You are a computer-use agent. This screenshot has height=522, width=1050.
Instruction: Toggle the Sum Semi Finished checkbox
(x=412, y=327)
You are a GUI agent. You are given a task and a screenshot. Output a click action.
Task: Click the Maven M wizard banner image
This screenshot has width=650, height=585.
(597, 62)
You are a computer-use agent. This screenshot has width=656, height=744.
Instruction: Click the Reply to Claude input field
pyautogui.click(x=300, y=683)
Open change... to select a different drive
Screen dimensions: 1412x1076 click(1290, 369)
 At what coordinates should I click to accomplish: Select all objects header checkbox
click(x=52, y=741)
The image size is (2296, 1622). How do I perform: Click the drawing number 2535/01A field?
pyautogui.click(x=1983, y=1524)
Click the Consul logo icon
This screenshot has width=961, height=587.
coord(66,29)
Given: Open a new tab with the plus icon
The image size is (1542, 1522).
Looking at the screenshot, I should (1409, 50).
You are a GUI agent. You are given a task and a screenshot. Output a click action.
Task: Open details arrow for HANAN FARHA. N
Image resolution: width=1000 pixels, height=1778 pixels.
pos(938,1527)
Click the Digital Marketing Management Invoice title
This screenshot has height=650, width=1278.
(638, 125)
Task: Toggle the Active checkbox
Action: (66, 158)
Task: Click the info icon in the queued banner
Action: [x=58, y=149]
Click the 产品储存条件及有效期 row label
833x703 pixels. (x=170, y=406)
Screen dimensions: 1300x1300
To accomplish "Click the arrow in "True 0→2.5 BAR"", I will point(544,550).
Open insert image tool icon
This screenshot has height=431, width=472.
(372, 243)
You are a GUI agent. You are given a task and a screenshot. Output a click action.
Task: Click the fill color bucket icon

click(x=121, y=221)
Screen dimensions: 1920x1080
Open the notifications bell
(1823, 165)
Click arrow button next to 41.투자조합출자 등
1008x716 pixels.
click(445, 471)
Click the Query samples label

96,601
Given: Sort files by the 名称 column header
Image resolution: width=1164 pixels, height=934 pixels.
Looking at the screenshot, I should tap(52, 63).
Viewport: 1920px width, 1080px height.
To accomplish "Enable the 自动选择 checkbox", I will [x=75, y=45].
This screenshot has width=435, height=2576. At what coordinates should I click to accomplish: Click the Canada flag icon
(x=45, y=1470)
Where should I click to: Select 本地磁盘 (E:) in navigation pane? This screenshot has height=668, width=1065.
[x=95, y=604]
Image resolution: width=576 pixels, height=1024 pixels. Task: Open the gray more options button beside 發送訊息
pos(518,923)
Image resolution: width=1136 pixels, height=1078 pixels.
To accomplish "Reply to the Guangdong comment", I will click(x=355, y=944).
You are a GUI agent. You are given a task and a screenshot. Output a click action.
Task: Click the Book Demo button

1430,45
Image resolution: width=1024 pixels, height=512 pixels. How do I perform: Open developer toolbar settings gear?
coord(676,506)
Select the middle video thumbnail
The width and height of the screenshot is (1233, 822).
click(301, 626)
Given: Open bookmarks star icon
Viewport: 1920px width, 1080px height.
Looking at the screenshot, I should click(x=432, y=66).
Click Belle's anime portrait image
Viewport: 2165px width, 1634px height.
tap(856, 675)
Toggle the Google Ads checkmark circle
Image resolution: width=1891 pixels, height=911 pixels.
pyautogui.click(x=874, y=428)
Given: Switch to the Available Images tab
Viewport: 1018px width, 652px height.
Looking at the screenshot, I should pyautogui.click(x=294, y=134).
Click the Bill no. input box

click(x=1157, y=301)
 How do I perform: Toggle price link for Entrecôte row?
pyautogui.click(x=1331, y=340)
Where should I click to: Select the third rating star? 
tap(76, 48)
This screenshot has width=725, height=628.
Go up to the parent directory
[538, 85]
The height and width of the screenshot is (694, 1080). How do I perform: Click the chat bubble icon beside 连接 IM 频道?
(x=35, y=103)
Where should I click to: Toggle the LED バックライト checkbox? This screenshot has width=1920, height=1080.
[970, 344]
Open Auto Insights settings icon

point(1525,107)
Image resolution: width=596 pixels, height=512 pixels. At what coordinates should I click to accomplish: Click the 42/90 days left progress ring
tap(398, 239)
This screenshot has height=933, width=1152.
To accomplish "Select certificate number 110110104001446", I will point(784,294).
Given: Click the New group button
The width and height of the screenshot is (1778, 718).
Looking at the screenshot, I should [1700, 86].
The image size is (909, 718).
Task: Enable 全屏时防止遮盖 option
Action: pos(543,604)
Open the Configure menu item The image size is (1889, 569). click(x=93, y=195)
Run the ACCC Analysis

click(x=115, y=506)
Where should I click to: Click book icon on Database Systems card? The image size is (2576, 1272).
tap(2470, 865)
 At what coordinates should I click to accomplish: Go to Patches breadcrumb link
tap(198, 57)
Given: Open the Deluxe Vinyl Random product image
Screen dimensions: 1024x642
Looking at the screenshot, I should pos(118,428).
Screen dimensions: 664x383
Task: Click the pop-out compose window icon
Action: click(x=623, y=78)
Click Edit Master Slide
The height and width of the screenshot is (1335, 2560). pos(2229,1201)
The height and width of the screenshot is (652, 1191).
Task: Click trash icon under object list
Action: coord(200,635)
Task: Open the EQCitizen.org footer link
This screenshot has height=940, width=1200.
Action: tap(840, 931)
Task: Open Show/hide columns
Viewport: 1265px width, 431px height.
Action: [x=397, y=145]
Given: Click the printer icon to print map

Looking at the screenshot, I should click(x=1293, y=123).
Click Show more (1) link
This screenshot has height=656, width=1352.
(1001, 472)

********************

# [WHAT TO WORK ON]
Format all of the rows above as a numbered list, omitting any blank lines.

# [RESULT OF THIS TASK]
1. You are a computer-use agent. This screenshot has height=522, width=1050.
2. Instruction: Toggle the Sum Semi Finished checkbox
3. (x=412, y=327)
4. You are a GUI agent. You are given a task and a screenshot. Output a click action.
5. Task: Click the Maven M wizard banner image
6. This screenshot has width=650, height=585.
7. (597, 62)
8. You are a computer-use agent. This screenshot has width=656, height=744.
9. Instruction: Click the Reply to Claude input field
10. pyautogui.click(x=300, y=683)
11. Open change... to select a different drive
12. Screen dimensions: 1412x1076 click(1290, 369)
13.  At what coordinates should I click to accomplish: Select all objects header checkbox
14. click(x=52, y=741)
15. The image size is (2296, 1622). How do I perform: Click the drawing number 2535/01A field?
16. pyautogui.click(x=1983, y=1524)
17. Click the Consul logo icon
18. This screenshot has width=961, height=587.
19. coord(66,29)
20. Given: Open a new tab with the plus icon
21. The image size is (1542, 1522).
22. Looking at the screenshot, I should (1409, 50).
23. You are a GUI agent. You are given a task and a screenshot. Output a click action.
24. Task: Open details arrow for HANAN FARHA. N
25. Image resolution: width=1000 pixels, height=1778 pixels.
26. pos(938,1527)
27. Click the Digital Marketing Management Invoice title
28. This screenshot has height=650, width=1278.
29. (638, 125)
30. Task: Toggle the Active checkbox
31. Action: (66, 158)
32. Task: Click the info icon in the queued banner
33. Action: [x=58, y=149]
34. Click the 产品储存条件及有效期 row label
35. 833x703 pixels. (x=170, y=406)
36. Screen dimensions: 1300x1300
37. To accomplish "Click the arrow in "True 0→2.5 BAR"", I will point(544,550).
38. Open insert image tool icon
39. This screenshot has height=431, width=472.
40. (372, 243)
41. You are a GUI agent. You are given a task and a screenshot. Output a click action.
42. Task: Click the fill color bucket icon
43. click(x=121, y=221)
44. Screen dimensions: 1920x1080
45. Open the notifications bell
46. (1823, 165)
47. Click arrow button next to 41.투자조합출자 등
48. 1008x716 pixels.
49. click(445, 471)
50. Click the Query samples label
51. 96,601
52. Given: Sort files by the 名称 column header
53. Image resolution: width=1164 pixels, height=934 pixels.
54. Looking at the screenshot, I should tap(52, 63).
55. Viewport: 1920px width, 1080px height.
56. To accomplish "Enable the 自动选择 checkbox", I will [x=75, y=45].
57. This screenshot has width=435, height=2576. At what coordinates should I click to accomplish: Click the Canada flag icon
58. (x=45, y=1470)
59. Where should I click to: Select 本地磁盘 (E:) in navigation pane? This screenshot has height=668, width=1065.
60. [x=95, y=604]
61. Image resolution: width=576 pixels, height=1024 pixels. Task: Open the gray more options button beside 發送訊息
62. pos(518,923)
63. Image resolution: width=1136 pixels, height=1078 pixels.
64. To accomplish "Reply to the Guangdong comment", I will click(x=355, y=944).
65. You are a GUI agent. You are given a task and a screenshot. Output a click action.
66. Task: Click the Book Demo button
67. 1430,45
68. Image resolution: width=1024 pixels, height=512 pixels. How do I perform: Open developer toolbar settings gear?
69. coord(676,506)
70. Select the middle video thumbnail
71. The width and height of the screenshot is (1233, 822).
72. click(301, 626)
73. Given: Open bookmarks star icon
74. Viewport: 1920px width, 1080px height.
75. Looking at the screenshot, I should click(x=432, y=66).
76. Click Belle's anime portrait image
77. Viewport: 2165px width, 1634px height.
78. tap(856, 675)
79. Toggle the Google Ads checkmark circle
80. Image resolution: width=1891 pixels, height=911 pixels.
81. pyautogui.click(x=874, y=428)
82. Given: Switch to the Available Images tab
83. Viewport: 1018px width, 652px height.
84. Looking at the screenshot, I should pyautogui.click(x=294, y=134).
85. Click the Bill no. input box
86. click(x=1157, y=301)
87.  How do I perform: Toggle price link for Entrecôte row?
88. pyautogui.click(x=1331, y=340)
89. Where should I click to: Select the third rating star? 
90. tap(76, 48)
91. This screenshot has width=725, height=628.
92. Go up to the parent directory
93. [538, 85]
94. The height and width of the screenshot is (694, 1080). How do I perform: Click the chat bubble icon beside 连接 IM 频道?
95. (x=35, y=103)
96. Where should I click to: Toggle the LED バックライト checkbox? This screenshot has width=1920, height=1080.
97. [970, 344]
98. Open Auto Insights settings icon
99. point(1525,107)
100. Image resolution: width=596 pixels, height=512 pixels. At what coordinates should I click to accomplish: Click the 42/90 days left progress ring
101. tap(398, 239)
102. This screenshot has height=933, width=1152.
103. To accomplish "Select certificate number 110110104001446", I will point(784,294).
104. Given: Click the New group button
105. The width and height of the screenshot is (1778, 718).
106. Looking at the screenshot, I should [1700, 86].
107. The image size is (909, 718).
108. Task: Enable 全屏时防止遮盖 option
109. Action: pos(543,604)
110. Open the Configure menu item The image size is (1889, 569). click(x=93, y=195)
111. Run the ACCC Analysis
112. click(x=115, y=506)
113. Where should I click to: Click book icon on Database Systems card? The image size is (2576, 1272).
114. tap(2470, 865)
115.  At what coordinates should I click to accomplish: Go to Patches breadcrumb link
116. tap(198, 57)
117. Given: Open the Deluxe Vinyl Random product image
118. Screen dimensions: 1024x642
119. Looking at the screenshot, I should pos(118,428).
120. Screen dimensions: 664x383
121. Task: Click the pop-out compose window icon
122. Action: click(x=623, y=78)
123. Click Edit Master Slide
124. The height and width of the screenshot is (1335, 2560). pos(2229,1201)
125. The height and width of the screenshot is (652, 1191).
126. Task: Click trash icon under object list
127. Action: coord(200,635)
128. Task: Open the EQCitizen.org footer link
129. This screenshot has height=940, width=1200.
130. Action: tap(840, 931)
131. Task: Open Show/hide columns
132. Viewport: 1265px width, 431px height.
133. Action: [x=397, y=145]
134. Given: Click the printer icon to print map
135. Looking at the screenshot, I should click(x=1293, y=123).
136. Click Show more (1) link
137. This screenshot has height=656, width=1352.
138. (1001, 472)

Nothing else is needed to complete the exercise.